More good news, everybody. It involves vodka. If you’re one of the 800 passengers who’s booked a ticket on Richard Branson’s Virgin Galactic service, you’ll be able to get properly liquored up before taking off. A takeoff before liftoff!
Branson announced a partnership with Grey Goose Vodka at a press conference yesterday. The parties said it was a good match because they share the philosophy that ‘extraordinary achievement comes from acting on your beliefs.’ Extraordinary self-belief is also directly related to vodka consumption, at least for some people.
Good on both of them. Virgin Galactic leads the race to begin commercial spaceflight. Mind you, it’s prototype form; Virgin’s service is really an expensive roller coaster ride. It’s not as if you’ll be able to commute from London to Sydney in a few hours. But all great commercial ventures begin with an innovation.

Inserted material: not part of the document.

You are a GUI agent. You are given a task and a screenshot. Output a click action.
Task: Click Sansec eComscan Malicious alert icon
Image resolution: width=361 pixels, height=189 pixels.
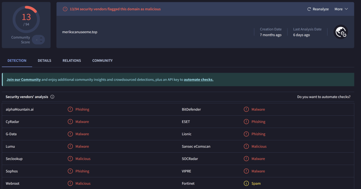pos(246,146)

The sooner we can get off this rock cheaply, the sooner we can begin mining other rocks in space. Speaking of which, there was yet more good news on the asteroid mining front this week! Under a law proposed by a sub-committee of the US House of Representatives, private space mining companies would have ownership over any resources they extracted from an asteroid.
Now hold up. I know what you’re thinking: ‘What right does the US Congress have to decide what property rights apply in space?’ And it’s true. The US Congress can’t make laws for everyone else, though I’m sure it would dearly love to try.
But the United Nations Outer Space Treaty of 1967 — signed by 102 countries — actually bans countries from appropriating astronomical bodies. This would prevent the US, Russia, China or India from saying, ‘The moon is mine!’ The Treaty was designed to prevent a Space Race dominated by the acquisition of territory by national governments.
If you want to encourage the progress of mankind in the solar system, though, you need to extend the right to private property to the stars. Clear legal title to the fruits of your labour is a good incentive for anyone, in any galaxy, at any point in space-time. Let’s hope the US Congress can show some vision and get it done.
In more terrestrial matters, let’s talk about real asset prices right here on planet Earth. The Reserve Bank of Australia certainly had property on its mind when it published its semi-annual Financial Stability Review. I’m not going to quote chapter and verse from it. It would bore you nearly as much as it bores me. But the warning on property was clear.
The Bank is worried that both borrowers and lenders are taking on more risk than is prudent. It reckons the risk isn’t serious yet. It’s manageable. But it’s discussing the use of ‘macro-prudential’ tools to cool speculative lending and borrowing. That lending and borrowing could be bad for banks, households, and the economy.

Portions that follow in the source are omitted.